Compiling an IronPython WPF project to exe

What is the best way to pack up an IronPython application for deployment? After scouring the web the best thing I've come up with (and what I'm currently doing) is using clr.CompileModules() to glue together my entire project's .py files into one .dll, and then having a single run.py do this to run the dll:
import clr
clr.AddReference('compiledapp.dll')
import app
This is still suboptimal, though, because it means I have to
distribute 3 files (the .dll, the .xaml, and the run.py launcher)

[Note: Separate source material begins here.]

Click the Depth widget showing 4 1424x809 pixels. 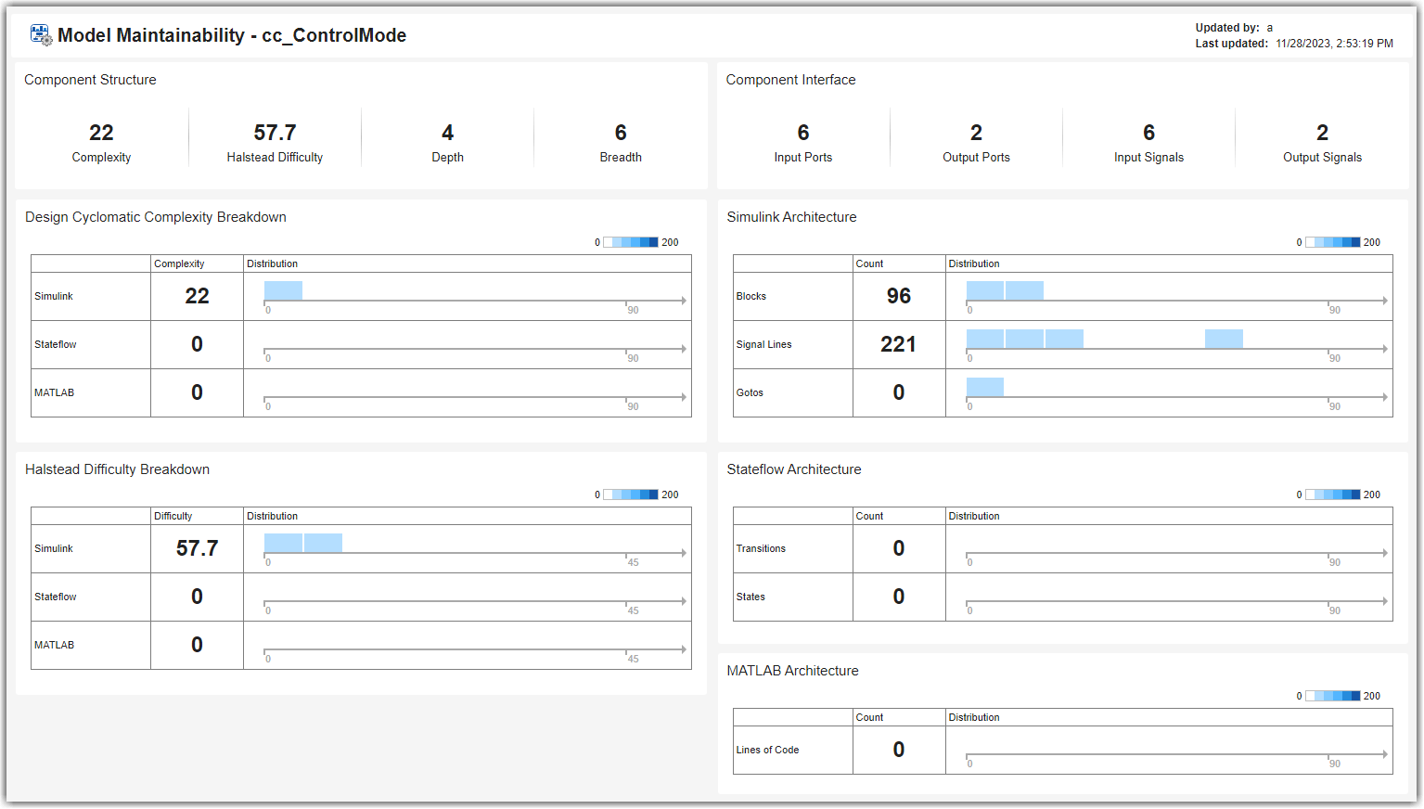[x=447, y=142]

install IronPython on the host machine
Plus, this feels so... hacky, after the wonderful integration IronPython already has with Visual Studio 2010. I'm completely mystified as to why there is no integrated build system for IPy apps, seeing as it all boils down to IL anyway.
Ideally, I want to be able to have a single .exe with the .xaml merged inside somehow (I read that C# apps compile XAML to BAML and merge them in the executable), and without requiring IronPython to be installed to run. Is this at least halfway possible? (I suppose it's ok if the exe needs some extra .DLLs with it or something. The important part is that it's in .exe form.)

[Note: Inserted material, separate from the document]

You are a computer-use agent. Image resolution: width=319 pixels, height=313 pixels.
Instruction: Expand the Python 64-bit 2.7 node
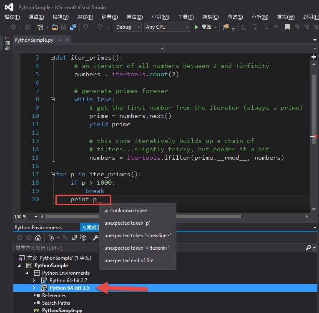(x=34, y=280)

Some edits to clarify: I have tried pyc.py, but it seems to not acknowledge the fact that my project is not just app.py. The size of the exe it produces suggests that it is just 'compiling' app.py without including any of the other files into the exe. So, how do I tell it to compile every file in my project?
To help visualize this, here is a screenshot of my project's solution explorer window.
Edit II: It seems that unfortunately the only way is to use pyc.py and pass every single file to it as a parameter. There are two questions I have for this approach:
How do I possibly process a command line that big? There's a maximum of 256 characters in a command.
How does pyc.py know to preserve the package/folder structure? As shown in my project screenshot above, how will my compiled program know to access modules that are in subfolders, such as accessing DT\Device? Is the hierarchy somehow 'preserved' in the dll?
Edit III: Since passing 70 filenames to pyc.py through the command line will be unwieldy, and in the interest of solving the problem of building IPy projects more elegantly, I've decided to augment pyc.py.
I've added code that reads in a .pyproj file through the /pyproj: parameter, parses the XML, and grabs the list of py files used in the project from there. This has been working pretty well; however, the executable produced seems to be unable to access the python subpackages (subfolders) that are part of my project. My version of pyc.py with my .pyproj reading support patch can be found here: http://pastebin.com/FgXbZY29
When this new pyc.py is run on my project, this is the output:
c:\Projects\GenScheme\GenScheme>"c:\Program Files (x86)\IronPython 2.7\ipy.exe"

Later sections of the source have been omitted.